Flux fetched the new commit, created a new Service called podinfo-1, configured it, and deleted the old one. This order of actions ensures that the old Service (or any other manifest) stays untouched if provisioning of the new one fails.

In case the new revision of the watched manifests contains a syntax error, Flux will report an error:

Slack - Flux reported failed deployment

You’ve connected Flux to your Slack workspace, and will immediately be notified of all actions and deployments that happen. You’ll now set up Flux to watch over Helm releases.

Step 4 — (Optional) Automating Helm Release Deployments

In addition to watching over Kustomizations and Git repositories, Flux can also monitor Helm charts. Flux can monitor charts residing in Git or Helm repositories, as well as in S3 cloud storage. You’ll now set it up to watch over the podinfo chart, which is located in a Helm repository.

The process of instructing Flux to monitor a Helm chart is similar to what you did in step 2. You’ll first need to define a source that it can poll for changes (of one of the three types noted earlier). Then, you’ll specify which chart to actually deploy among the ones it finds by creating a HelmRelease.

Navigate back to the flux-config repository:

  1. cd ~/flux-config

Run the following command to create a source for the Helm repository that contains podinfo:

  1. flux create source helm podinfo \
  2. --url=https://stefanprodan.github.io/podinfo \
  3. --interval=10m \
  4. --export > ./clusters/my-cluster/podinfo-helm-repo.yaml

Here, you specify the URL of the repository and how often it should be checked.

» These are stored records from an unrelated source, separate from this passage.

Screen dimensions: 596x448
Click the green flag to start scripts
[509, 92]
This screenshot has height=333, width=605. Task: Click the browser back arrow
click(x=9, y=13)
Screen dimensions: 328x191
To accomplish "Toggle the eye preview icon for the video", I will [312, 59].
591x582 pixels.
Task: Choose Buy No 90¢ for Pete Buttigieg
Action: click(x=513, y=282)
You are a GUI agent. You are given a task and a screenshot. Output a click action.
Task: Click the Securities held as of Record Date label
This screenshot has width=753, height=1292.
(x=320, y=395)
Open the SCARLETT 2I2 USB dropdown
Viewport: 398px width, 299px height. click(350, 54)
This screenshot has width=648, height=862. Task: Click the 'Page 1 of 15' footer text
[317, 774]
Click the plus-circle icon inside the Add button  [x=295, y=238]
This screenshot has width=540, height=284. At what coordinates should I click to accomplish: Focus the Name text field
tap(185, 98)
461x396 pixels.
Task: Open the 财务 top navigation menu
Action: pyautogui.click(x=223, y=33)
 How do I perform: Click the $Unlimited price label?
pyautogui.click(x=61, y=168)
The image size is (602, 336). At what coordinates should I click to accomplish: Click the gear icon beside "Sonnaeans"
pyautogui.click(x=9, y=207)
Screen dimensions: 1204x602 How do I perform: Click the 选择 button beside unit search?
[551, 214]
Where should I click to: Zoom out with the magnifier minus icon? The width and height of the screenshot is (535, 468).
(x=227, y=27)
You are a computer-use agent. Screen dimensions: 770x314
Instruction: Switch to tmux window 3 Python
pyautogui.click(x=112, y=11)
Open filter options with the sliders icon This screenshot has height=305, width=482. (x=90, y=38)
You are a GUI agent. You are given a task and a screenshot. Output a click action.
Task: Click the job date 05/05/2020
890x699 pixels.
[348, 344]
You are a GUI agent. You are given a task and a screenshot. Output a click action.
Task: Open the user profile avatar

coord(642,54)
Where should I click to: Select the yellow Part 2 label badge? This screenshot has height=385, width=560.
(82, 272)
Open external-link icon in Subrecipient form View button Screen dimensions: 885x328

Then, you save the output into a file called podinfo-helm-repo.yaml.

With the source repository now defined, you can create a HelmRelease, defining which chart to monitor:

  1. flux create hr podinfo \
  2. --interval=10m \
  3. --source=HelmRepository/podinfo \
  4. --chart=podinfo \
  5. --target-namespace=podinfo-helm \
  6. --export > ./clusters/my-cluster/podinfo-helm-chart.yaml

As in the previous command, you save the resulting YAML output to a file, here called podinfo-helm-chart.yaml. You also pass in the name of the chart (podinfo), set the --source to the repository you’ve just defined and specify that the namespace the chart will be installed to is podinfo-helm.

Since the podinfo-helm namespace does not exist, create it by running:

  1. kubectl create namespace podinfo-helm

Then, commit and push the changes:

  1. git add . && git commit -m "Added podinfo Helm chart" && git push

After a few minutes, you’ll see that Flux logged a successful Helm chart upgrade in Slack:

Slack - Flux logged successful chart install

You can check the pods contained in the podinfo-helm namespace by running:

  1. kubectl get pods -n podinfo-helm

The output will be similar to this:

Output
NAME READY STATUS RESTARTS AGE podinfo-chart-podinfo-7c9b7667cb-gshkb 1/1 Running 0 33s

This means that you have successfully configured Flux to monitor and deploy the podinfo Helm chart. As soon as a new version is released, or a modification is pushed, Flux will retrieve and deploy the newest variant of the Helm chart for you.

Conclusion

You’ve now automated Kubernetes manifest deployments using Flux, which allows you to push commits to watched repositories and have them automatically applied to your cluster. You’ve also set up alerting to Slack, so you’ll always know what deployments are happening in real time, and you can look up previous ones and see any errors that might have occurred.